The term ‘Bendlerblock’ refers to a historic building complex located near the Tiergarten park along the southern edge of Berlin’s diplomatic quarter. It was here that the expansion of the German navy was planned during the reign of Kaiser Wilhelm II. During the Weimar Republic, military leaders sought to define the role of the Reichswehr in the now-democratic state here. Up until 1945, the buildings were used by the military; the Bendlerblock was the site of one of Hitler’s speeches on Lebensraum (living space) in the east.

At 4:30 p.m. on July 20th, 1944, von Stauffenberg glances at the bare cobblestones of the courtyard as he passes through the main gate and into the building on the left. His steps echo through the hallway as he quickly climbs the stairs to his office on the  second floor. His co-conspirators are already expecting him: Olbricht informs him they had to place General (Friedrich) Fromm, their direct superior in the Bendlerblock, under arrest since he had been telling everyone that Hitler was alive.

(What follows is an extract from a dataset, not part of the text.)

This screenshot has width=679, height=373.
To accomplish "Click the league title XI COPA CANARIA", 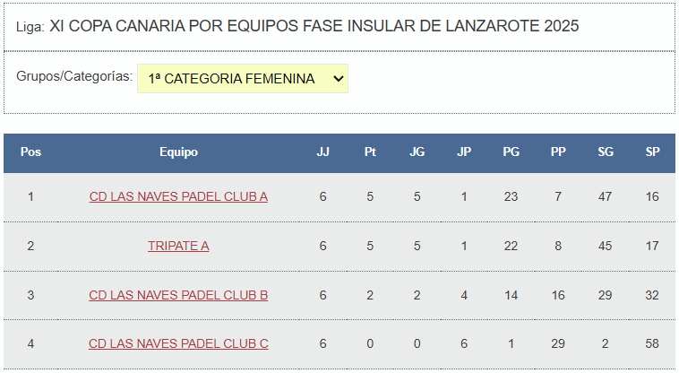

Von Stauffenberg shrugs. The main thing now is to activate ‘Valkyrie’. Cables and radio signals need to be sent out from Berlin to Wehrmacht officers all over Europe, declaring Hitler dead and ordering the arrest of SS and Nazi officials. Von Stauffenberg takes off his uniform jacket.

At 10:00 p.m. the same day, von Stauffenberg puts his uniform jacket back on and sets his collar. The last hours have been tense. First the elation and relief as the responses were cabled in, confirming that most of Berlin and other parts of occupied Europe were behind the conspirators – and then the despair and hopelessness on hearing the news that Hitler really was still alive…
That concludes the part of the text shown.